GIVEN INFORMATION —

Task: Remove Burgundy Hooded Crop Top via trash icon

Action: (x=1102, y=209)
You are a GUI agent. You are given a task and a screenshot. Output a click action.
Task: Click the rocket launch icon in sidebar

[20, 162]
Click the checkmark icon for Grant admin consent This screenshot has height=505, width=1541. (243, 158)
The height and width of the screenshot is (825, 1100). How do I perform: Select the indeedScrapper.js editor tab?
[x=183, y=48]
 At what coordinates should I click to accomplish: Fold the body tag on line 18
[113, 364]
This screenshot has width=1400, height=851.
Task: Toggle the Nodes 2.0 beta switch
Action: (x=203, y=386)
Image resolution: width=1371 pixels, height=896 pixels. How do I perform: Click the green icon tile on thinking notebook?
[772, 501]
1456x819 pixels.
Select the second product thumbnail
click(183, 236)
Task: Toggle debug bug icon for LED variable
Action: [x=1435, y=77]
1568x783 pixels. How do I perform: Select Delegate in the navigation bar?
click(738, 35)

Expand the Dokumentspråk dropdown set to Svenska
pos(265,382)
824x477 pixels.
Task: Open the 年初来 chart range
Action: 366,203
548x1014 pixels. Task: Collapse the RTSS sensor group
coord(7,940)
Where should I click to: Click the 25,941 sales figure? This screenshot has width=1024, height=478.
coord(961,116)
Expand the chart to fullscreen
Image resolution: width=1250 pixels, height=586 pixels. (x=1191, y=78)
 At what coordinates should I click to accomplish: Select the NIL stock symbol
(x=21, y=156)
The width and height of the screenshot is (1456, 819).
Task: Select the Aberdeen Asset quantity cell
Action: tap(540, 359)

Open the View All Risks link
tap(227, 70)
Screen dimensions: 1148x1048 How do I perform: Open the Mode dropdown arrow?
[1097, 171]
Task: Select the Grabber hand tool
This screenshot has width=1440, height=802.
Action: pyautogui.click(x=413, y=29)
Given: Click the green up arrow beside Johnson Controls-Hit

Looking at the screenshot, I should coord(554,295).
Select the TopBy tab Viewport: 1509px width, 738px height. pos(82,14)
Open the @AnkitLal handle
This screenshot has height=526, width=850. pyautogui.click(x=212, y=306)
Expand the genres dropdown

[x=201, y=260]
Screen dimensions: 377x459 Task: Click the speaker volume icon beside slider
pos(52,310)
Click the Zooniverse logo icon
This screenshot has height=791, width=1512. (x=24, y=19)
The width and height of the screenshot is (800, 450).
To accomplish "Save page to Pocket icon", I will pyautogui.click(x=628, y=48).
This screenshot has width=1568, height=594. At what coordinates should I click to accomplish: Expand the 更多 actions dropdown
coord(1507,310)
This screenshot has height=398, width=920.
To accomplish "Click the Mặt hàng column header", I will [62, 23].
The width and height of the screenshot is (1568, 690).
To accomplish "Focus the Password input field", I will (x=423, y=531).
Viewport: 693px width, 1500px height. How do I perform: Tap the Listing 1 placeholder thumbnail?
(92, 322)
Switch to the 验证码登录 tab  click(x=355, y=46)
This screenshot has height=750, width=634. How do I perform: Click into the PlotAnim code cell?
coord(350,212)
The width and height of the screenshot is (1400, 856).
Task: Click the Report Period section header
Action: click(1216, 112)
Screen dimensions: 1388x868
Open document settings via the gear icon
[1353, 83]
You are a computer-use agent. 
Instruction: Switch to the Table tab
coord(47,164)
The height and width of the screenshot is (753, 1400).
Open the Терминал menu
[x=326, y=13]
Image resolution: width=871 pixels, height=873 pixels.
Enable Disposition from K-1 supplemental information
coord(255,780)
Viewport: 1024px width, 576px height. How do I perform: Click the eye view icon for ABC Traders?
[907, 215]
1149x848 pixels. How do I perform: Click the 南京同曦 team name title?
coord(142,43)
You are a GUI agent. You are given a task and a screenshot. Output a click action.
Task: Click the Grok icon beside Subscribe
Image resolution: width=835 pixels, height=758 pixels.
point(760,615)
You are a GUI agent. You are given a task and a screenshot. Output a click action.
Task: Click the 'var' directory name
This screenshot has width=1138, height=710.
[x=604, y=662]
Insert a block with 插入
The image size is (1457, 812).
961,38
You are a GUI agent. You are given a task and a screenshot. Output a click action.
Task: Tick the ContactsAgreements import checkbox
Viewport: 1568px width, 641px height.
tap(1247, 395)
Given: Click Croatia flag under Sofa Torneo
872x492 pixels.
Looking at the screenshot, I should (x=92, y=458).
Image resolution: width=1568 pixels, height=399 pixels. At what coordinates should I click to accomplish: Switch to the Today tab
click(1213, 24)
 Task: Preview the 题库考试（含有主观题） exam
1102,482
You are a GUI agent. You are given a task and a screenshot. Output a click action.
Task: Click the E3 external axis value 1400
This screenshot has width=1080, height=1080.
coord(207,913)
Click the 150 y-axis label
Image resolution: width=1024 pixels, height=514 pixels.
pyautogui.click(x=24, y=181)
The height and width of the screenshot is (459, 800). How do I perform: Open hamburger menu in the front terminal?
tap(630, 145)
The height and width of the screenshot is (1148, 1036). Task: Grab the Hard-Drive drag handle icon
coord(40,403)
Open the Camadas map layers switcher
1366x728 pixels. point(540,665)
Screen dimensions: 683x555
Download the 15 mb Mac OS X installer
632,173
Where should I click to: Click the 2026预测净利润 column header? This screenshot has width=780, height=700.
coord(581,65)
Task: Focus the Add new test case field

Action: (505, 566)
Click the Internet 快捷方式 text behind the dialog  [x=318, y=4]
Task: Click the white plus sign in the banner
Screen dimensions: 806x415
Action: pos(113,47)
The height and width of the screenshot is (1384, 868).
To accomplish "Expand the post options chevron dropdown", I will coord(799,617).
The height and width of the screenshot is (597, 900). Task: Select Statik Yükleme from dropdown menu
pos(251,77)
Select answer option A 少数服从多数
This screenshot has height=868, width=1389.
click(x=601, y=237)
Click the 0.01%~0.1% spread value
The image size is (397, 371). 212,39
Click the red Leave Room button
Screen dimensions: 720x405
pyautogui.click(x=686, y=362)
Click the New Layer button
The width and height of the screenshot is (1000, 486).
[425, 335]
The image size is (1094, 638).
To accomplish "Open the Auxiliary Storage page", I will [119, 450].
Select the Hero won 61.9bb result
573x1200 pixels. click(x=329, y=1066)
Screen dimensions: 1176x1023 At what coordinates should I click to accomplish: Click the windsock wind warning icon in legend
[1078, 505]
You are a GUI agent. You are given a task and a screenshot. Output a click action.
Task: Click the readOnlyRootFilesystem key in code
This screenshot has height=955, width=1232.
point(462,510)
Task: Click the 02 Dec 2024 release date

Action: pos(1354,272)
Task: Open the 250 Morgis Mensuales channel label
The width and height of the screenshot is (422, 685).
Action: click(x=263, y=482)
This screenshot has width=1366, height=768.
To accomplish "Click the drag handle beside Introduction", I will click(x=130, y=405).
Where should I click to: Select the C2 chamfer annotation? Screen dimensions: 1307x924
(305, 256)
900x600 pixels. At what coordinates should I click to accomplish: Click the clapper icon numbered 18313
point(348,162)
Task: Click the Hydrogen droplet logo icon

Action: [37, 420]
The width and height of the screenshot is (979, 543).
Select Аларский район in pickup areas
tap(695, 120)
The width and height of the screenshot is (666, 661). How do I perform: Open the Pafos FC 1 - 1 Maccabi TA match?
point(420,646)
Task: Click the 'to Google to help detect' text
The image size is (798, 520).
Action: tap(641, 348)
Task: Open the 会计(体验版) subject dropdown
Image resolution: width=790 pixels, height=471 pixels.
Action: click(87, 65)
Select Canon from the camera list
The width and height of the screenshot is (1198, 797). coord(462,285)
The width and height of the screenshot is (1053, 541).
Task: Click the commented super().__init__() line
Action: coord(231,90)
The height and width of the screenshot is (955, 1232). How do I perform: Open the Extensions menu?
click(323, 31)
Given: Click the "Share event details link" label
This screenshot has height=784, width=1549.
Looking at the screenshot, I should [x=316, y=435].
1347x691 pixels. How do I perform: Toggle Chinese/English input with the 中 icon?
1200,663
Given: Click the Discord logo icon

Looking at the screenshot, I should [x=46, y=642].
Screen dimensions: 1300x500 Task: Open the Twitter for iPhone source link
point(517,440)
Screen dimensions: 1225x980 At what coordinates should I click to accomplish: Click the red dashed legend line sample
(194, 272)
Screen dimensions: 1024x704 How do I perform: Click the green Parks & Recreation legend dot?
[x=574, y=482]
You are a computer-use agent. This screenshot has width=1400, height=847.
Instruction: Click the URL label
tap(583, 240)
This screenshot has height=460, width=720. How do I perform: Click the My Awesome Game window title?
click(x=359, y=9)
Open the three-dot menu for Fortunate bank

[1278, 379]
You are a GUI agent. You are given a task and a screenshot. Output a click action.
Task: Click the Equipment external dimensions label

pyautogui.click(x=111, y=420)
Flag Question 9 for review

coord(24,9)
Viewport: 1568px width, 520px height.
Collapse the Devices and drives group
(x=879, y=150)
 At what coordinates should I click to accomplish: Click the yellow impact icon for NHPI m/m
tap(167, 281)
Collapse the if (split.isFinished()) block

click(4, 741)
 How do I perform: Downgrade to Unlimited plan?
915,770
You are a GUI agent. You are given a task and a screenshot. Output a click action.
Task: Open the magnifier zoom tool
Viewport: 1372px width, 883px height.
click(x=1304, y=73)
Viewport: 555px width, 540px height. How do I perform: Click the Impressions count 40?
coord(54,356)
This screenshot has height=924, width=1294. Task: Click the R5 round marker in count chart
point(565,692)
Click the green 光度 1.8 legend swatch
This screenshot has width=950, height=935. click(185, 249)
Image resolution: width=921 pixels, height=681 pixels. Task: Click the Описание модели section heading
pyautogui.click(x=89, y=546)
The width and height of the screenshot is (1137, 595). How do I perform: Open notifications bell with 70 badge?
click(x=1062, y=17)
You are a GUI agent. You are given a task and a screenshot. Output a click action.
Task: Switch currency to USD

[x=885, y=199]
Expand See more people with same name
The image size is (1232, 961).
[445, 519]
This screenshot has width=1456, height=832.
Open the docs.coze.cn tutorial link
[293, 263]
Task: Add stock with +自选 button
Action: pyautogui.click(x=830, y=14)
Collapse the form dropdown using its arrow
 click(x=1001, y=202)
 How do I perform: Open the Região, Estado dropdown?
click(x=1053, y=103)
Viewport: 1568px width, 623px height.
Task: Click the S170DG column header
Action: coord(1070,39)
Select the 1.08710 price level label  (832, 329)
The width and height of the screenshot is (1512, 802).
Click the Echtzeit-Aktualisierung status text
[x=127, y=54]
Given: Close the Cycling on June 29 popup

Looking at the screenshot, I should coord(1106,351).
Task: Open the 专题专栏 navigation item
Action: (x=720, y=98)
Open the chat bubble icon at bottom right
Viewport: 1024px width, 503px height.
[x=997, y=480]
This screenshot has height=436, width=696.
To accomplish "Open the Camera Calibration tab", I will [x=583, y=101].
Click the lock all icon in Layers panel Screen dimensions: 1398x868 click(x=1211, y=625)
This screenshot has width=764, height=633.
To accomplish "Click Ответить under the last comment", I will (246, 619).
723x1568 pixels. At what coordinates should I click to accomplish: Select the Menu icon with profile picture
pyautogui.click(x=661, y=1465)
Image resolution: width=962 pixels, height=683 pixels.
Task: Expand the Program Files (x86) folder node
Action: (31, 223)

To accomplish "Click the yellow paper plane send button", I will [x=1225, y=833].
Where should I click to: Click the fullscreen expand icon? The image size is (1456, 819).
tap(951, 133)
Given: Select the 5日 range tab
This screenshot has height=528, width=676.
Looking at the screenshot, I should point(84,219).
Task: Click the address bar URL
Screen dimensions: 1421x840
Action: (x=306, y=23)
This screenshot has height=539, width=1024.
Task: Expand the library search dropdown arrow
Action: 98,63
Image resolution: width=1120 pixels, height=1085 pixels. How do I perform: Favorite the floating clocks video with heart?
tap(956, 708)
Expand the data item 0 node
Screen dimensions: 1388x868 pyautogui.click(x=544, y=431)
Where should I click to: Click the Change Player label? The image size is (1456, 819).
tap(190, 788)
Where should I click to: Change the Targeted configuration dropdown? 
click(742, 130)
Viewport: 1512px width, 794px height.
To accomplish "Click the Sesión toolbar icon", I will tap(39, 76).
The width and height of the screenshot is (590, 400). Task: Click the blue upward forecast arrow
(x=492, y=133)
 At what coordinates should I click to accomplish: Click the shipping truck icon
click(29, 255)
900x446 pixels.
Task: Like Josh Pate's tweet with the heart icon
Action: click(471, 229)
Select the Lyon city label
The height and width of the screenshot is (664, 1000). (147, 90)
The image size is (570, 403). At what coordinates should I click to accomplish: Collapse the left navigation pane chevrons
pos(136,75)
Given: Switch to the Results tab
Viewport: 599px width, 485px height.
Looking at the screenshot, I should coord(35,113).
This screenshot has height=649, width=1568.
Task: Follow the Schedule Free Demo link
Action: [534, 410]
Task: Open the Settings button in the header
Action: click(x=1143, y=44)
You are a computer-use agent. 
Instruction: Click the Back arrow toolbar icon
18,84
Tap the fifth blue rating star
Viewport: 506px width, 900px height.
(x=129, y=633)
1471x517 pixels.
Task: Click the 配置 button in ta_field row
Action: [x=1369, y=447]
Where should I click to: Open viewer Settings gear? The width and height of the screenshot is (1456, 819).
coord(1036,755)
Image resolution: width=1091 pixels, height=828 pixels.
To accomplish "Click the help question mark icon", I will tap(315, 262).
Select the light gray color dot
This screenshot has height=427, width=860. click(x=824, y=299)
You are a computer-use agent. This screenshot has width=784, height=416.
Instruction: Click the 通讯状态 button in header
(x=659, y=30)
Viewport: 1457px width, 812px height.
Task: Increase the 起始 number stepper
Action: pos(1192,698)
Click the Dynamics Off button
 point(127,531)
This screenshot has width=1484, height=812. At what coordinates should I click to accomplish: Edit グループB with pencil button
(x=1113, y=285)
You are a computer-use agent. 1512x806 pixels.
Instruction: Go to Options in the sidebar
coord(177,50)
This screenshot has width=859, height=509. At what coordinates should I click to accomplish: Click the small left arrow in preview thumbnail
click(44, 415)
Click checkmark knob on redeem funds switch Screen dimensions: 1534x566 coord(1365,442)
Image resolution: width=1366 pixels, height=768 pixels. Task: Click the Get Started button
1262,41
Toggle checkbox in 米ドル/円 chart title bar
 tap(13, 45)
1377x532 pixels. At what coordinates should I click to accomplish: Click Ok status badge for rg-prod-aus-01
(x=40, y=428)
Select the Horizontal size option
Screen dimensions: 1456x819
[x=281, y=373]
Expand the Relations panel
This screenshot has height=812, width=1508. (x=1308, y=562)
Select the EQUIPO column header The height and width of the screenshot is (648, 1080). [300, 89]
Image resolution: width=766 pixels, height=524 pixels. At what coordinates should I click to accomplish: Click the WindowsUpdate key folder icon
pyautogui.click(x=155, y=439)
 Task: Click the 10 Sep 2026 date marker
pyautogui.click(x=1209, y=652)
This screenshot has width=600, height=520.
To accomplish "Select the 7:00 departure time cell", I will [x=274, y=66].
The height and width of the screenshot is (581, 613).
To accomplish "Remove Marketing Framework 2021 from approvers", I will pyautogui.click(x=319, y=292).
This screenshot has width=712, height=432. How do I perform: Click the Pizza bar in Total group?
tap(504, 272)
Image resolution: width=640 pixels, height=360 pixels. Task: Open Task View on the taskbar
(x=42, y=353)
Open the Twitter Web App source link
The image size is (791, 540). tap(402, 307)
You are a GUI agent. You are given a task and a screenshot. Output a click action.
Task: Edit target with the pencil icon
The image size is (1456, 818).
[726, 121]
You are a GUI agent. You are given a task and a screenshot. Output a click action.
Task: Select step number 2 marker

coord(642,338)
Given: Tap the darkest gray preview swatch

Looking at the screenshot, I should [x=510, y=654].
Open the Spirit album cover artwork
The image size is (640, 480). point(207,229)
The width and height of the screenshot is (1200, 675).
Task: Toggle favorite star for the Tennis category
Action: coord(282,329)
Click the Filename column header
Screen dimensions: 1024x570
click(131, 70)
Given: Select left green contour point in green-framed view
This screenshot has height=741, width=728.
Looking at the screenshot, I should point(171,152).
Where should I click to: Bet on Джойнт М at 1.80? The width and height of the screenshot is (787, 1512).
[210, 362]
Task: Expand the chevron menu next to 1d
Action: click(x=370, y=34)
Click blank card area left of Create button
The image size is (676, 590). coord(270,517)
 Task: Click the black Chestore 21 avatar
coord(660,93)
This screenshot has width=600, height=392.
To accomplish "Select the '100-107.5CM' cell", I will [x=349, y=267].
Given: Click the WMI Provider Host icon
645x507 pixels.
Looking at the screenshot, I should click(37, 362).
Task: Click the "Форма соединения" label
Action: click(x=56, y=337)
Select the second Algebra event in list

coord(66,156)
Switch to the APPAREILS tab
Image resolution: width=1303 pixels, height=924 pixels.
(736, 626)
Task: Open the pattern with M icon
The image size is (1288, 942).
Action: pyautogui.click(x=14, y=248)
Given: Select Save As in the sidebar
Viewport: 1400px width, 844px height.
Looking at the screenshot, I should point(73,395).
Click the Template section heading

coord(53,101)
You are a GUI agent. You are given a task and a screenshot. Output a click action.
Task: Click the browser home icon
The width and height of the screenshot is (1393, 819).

REQUIRED WORK — Reproduce verbatim the lines from the one containing "Image resolution: width=640" up to and including the one containing "coord(660,93)".

OUTPUT BELOW —
Image resolution: width=640 pixels, height=360 pixels. Task: Open Task View on the taskbar
(x=42, y=353)
Open the Twitter Web App source link
The image size is (791, 540). tap(402, 307)
You are a GUI agent. You are given a task and a screenshot. Output a click action.
Task: Edit target with the pencil icon
The image size is (1456, 818).
[726, 121]
You are a GUI agent. You are given a task and a screenshot. Output a click action.
Task: Select step number 2 marker

coord(642,338)
Given: Tap the darkest gray preview swatch

Looking at the screenshot, I should [x=510, y=654].
Open the Spirit album cover artwork
The image size is (640, 480). point(207,229)
The width and height of the screenshot is (1200, 675).
Task: Toggle favorite star for the Tennis category
Action: coord(282,329)
Click the Filename column header
Screen dimensions: 1024x570
click(131, 70)
Given: Select left green contour point in green-framed view
This screenshot has height=741, width=728.
Looking at the screenshot, I should point(171,152).
Where should I click to: Bet on Джойнт М at 1.80? The width and height of the screenshot is (787, 1512).
[210, 362]
Task: Expand the chevron menu next to 1d
Action: click(x=370, y=34)
Click blank card area left of Create button
The image size is (676, 590). coord(270,517)
 Task: Click the black Chestore 21 avatar
coord(660,93)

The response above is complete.